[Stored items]
>>

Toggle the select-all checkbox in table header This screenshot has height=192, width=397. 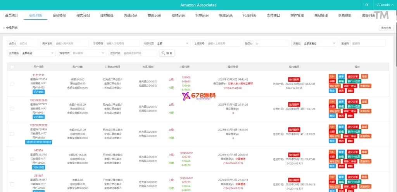tap(12, 67)
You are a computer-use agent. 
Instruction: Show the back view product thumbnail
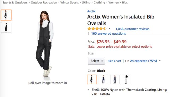(x=6, y=28)
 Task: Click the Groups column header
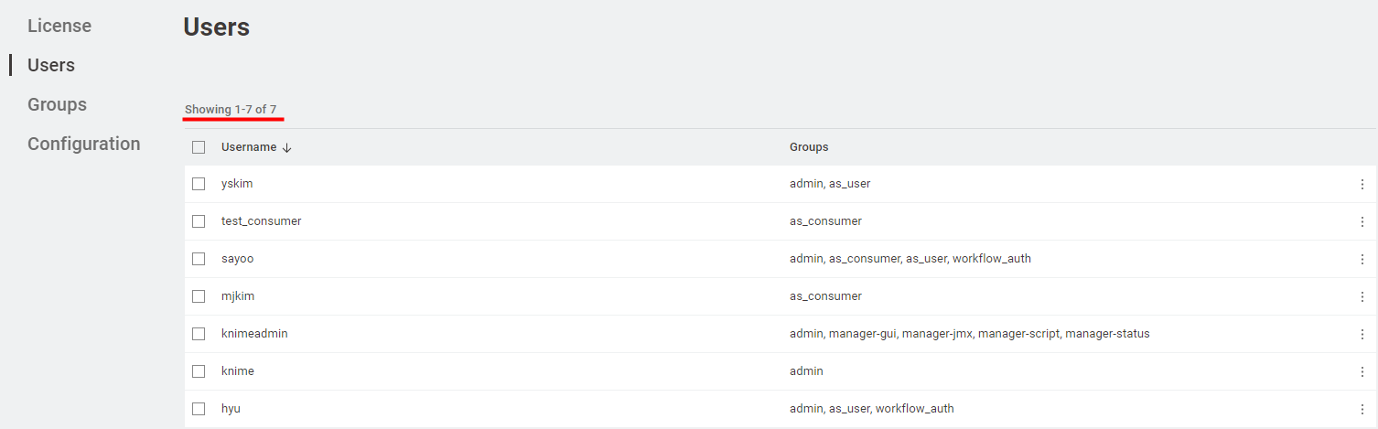coord(809,147)
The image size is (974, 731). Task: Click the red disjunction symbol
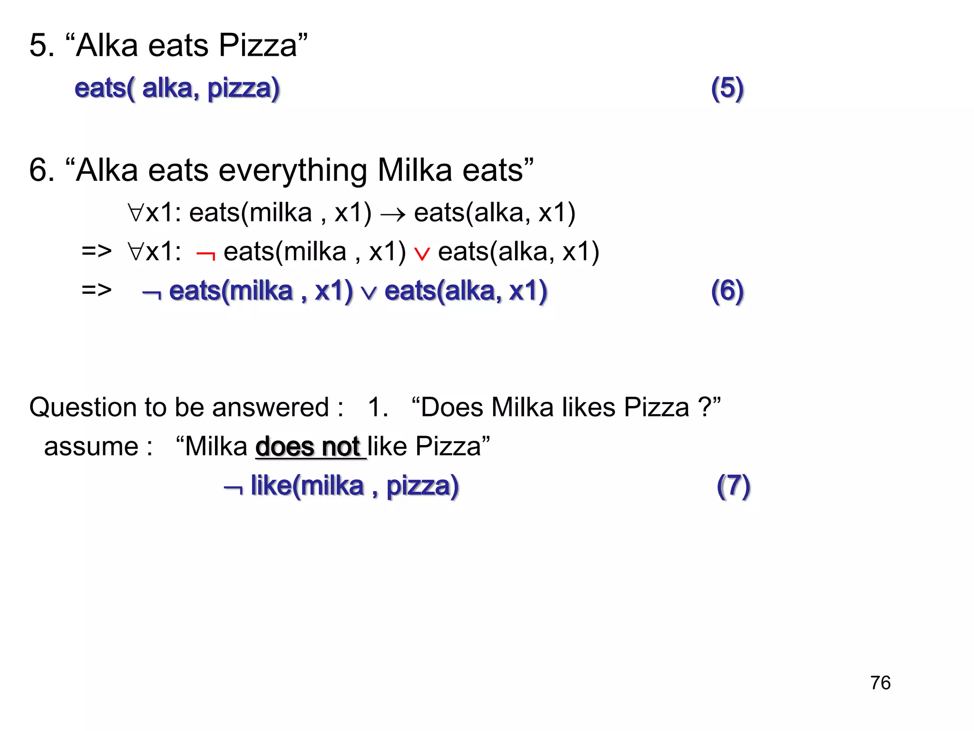click(x=421, y=253)
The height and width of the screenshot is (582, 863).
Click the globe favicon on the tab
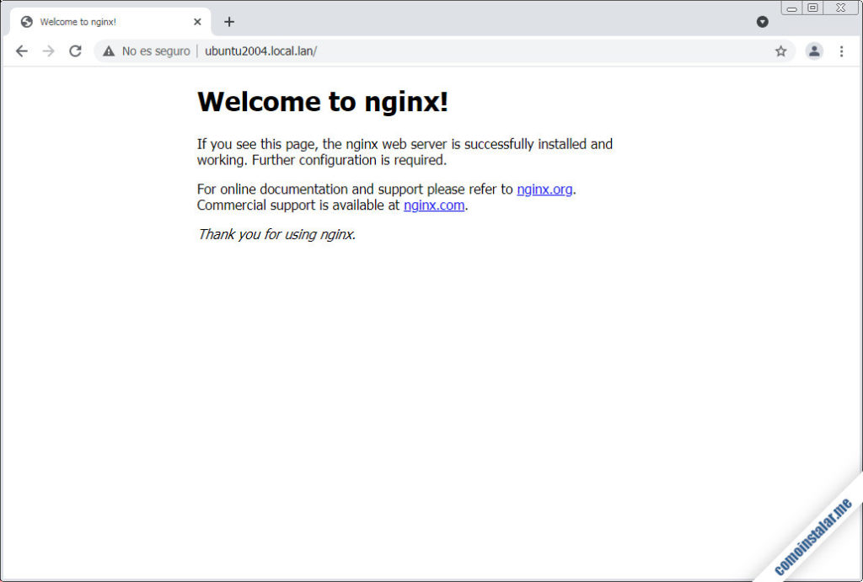(x=26, y=21)
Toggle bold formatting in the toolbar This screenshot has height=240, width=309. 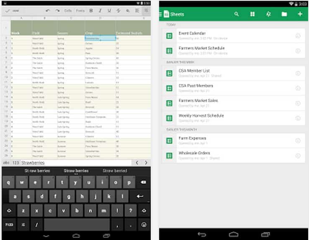[91, 10]
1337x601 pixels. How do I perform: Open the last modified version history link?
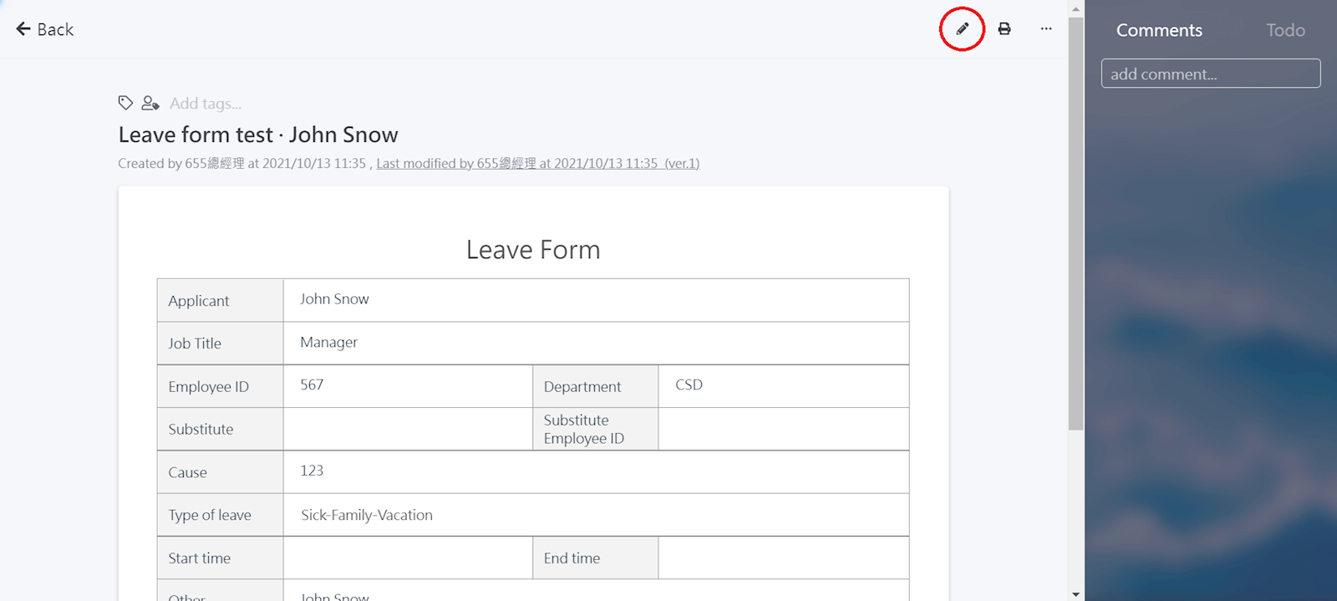pyautogui.click(x=537, y=164)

<<

» **EXERCISE GOAL**
Output the span from the line with "1337x601 pixels. How" through the last line of the data, inclusive and exact, and omit every picture.

» **PROBLEM SOLUTION**
1337x601 pixels. How do I perform: Open the last modified version history link?
pyautogui.click(x=537, y=164)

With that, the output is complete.